Há, por um lado, o cargo de prefeito, e, por outro, o prefeito ou a prefeita que fazem o exercício desse cargo. Ou seja, a língua é sexista, porque pressupõe que a designação do cargo, independentemente do sexo de quem o ocupa, é sempre do género masculino. Por conseguinte, quando alguém, mulher ou homem, se candidata ao lugar cimeiro da prefeitura, candidata-se ao lugar de prefeito. Mas quando se encara o exercício do cargo, usa-se o contraste de género: «O candidato a prefeito»/«A candidata a prefeita»; «Ele será/é/foi o prefeito»/«Ela será/é/foi a prefeita». Do mesmo modo, se dirá que «a Rita foi eleita governadora», porque passou a ocupar o cargo de governador.
Já no caso de «Júlia passou no concurso para juiz» é possível usar quer o masculino quer o feminino, em função do que se pretende referir: «Júlia passou no concurso para ocupar o cargo de juiz» vs. «Júlia passou no concurso para se tornar juíza (para passar a assumir o cargo de juiz)».

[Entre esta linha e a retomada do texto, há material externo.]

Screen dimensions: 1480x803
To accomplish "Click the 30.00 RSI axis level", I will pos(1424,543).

Acrescente-se que, dado a pergunta focar algumas funções específicas do Brasil, a nossa resposta baseia-se também na Lei n.º 2749, de 2 de Abril de 1956, que «dá norma ao género dos nomes designativos das funções públicas», critério adoptado por Luiz Autuori e Oswaldo Proença em Nos garimpos da linguagem1. Assim, verificámos que prefeito e juiz não se encontram aí registados (do que se depreende que manteriam a mesma forma no feminino) e retirámos da lista aí apresentada os seguintes casos de formação de feminino de cargos públicos:
capitão → a capitã ou capitoa
chefe → chefa
cônsul → consulesa
deputado → deputada
desembargador → desembargadora
escrivão → escrivã
general → generala
marechal → marechala
ministro → ministra
presidente → presidenta
senador → senadora e senatriz
No entanto, verificámos que o Dicionário de Masculinos e Femininos2 assinala prefeita como feminino de «prefeito, chefe do poder executivo municipal», explicitando com a seguinte abonação retirada do Jornal Correio da Manhã, de 15-X-1958: «(Dona Jandira de Souza) foi eleita com 1107 votos e será a primeira prefeita da Bahia» e, também, «juíza», como «mulher com cargo ou função de juiz».

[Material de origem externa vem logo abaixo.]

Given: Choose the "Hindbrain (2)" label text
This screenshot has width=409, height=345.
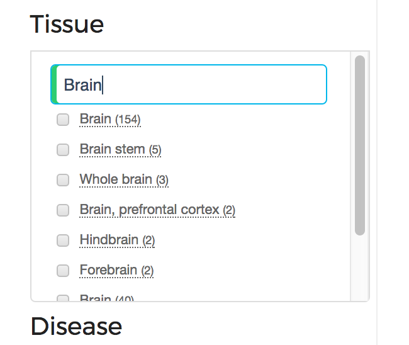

Relativamente aos cargos públicos, há a assinalar, ainda, alguns casos, focados na Nova Gramática do Português Contemporâneo3, que fazem a diferença: o termo embaixador prevê, convencionalmente, dois femininos: embaixatriz (a esposa do embaixador) e embaixadora (funcionária chefe de embaixada).
Convém recordar, também, que «os substantivos terminados em -e são geralmente uniformes (excepto abade, barão, conde, diácono, duque e sacerdote) [e] essa igualdade formal para os dois géneros é quase que absoluta nos finalizados em -nte, de regra originários de particípios presentes e de adjectivos uniformes latinos, exceptuando-se um pequeno número que, à semelhança da substituição -o (masculino) por -a (feminino)», como é o caso de «governante → governanta, infante → infanta, mestre → mestra, monge → monja, parente → parenta» (idem, p. 105).
É natural, pois, que nos casos dos substantivos comuns de dois géneros, ou seja, os que «apresentam uma só forma para os dois géneros», se distinga o masculino do feminino pelo género do artigo ou de outro determinativo acompanhante, como é o caso de «o agente → a agente, o gerente → a gerente» (idem, p. 196).